Cover Story : Haryana's Maratha Legacy
Tamil Nadu also was the destination of a great migration of the people from Saurashtra. There are no historical records of this migration, but it is said that anywhere between one-fourth to one-fifth of the population of Madurai, the great centre of Tamil culture, are from Saurashtra. The numbers are difficult to confirm, but the Census of 2001 did count more than 67 thousand persons with Saurashtra language as their mother tongue. It is said that in Saurashtra proper, there are no speakers of this language today. Only these migrants to Tamil Nadu have preserved that language.

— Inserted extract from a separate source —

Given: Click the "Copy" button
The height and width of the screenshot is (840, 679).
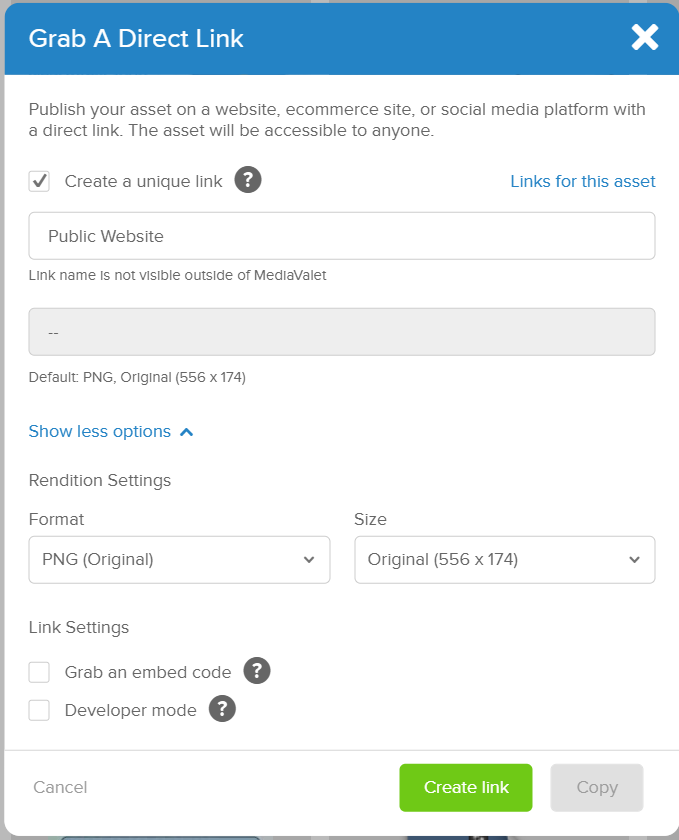Looking at the screenshot, I should coord(596,787).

Saurashtrians are so well integrated in the Tamil society that the community is better known by its Tamil name of Patanulkarar, meaning weavers of the silk thread. And, their language is often referred to as Patanuli. They are excellent weavers and are found in all places that are associated with high weaving. They are the weavers of the famed Maduarai Chungadi saree. They weave the famed heavy silk sarees of Kumbakonam and there are many of them in the famed silk weaving centre of Kancheepuram. In the villages of Tamil Nadu, one often hears about another kind of migration, that of the Brahmins of Kashi. All old villages have a foundation story, the Sthala-Purana as it is called. And the villagers while narrating this story always tell you that they established the village, they built the temple, and then they went to Kashi to invite a few Brahmins to come and consecrate the temple and settle in the village. Because, how could there be an Oor (the habitation) without the Agraharam (the Brahmin street)?

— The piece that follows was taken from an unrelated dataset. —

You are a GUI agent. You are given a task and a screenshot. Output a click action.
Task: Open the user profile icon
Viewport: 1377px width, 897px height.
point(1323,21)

Such migration of people and consequent intermingling of languages, cultures and customs has always occurred in India and keeps occurring all the time. In our own time, a large number of Sikhs from Punjab have moved to Pilibhit and Udham Singh Nagar of Western Uttar Pradesh and Uttarakhand to open up agriculture in the difficult tarai region. Many of them still claim Punjabi to be their mother tongue. But the Punjabi they speak is greatly influenced by the Hindi around them. Soon they would begin to think of themselves as Hindi speakers, and the Hindi they speak would be greatly influenced by their own Punjabi. And after a few generations, they would be as much local as anyone else. In this process of integration, the locality would have been enriched by the unique inputs they have brought, and they would have been enriched by the new land and people among whom they have come to settle down.
This is a continuing process of integration and enrichment. This has been going on in all parts of India from times immemorial and shall continue into the future for all times. This is a land that is known to have assimilated and absorbed all foreign conquerors. What can come in the way of the assimilation of any Indians in any part of India? It is a land without barriers and boundaries.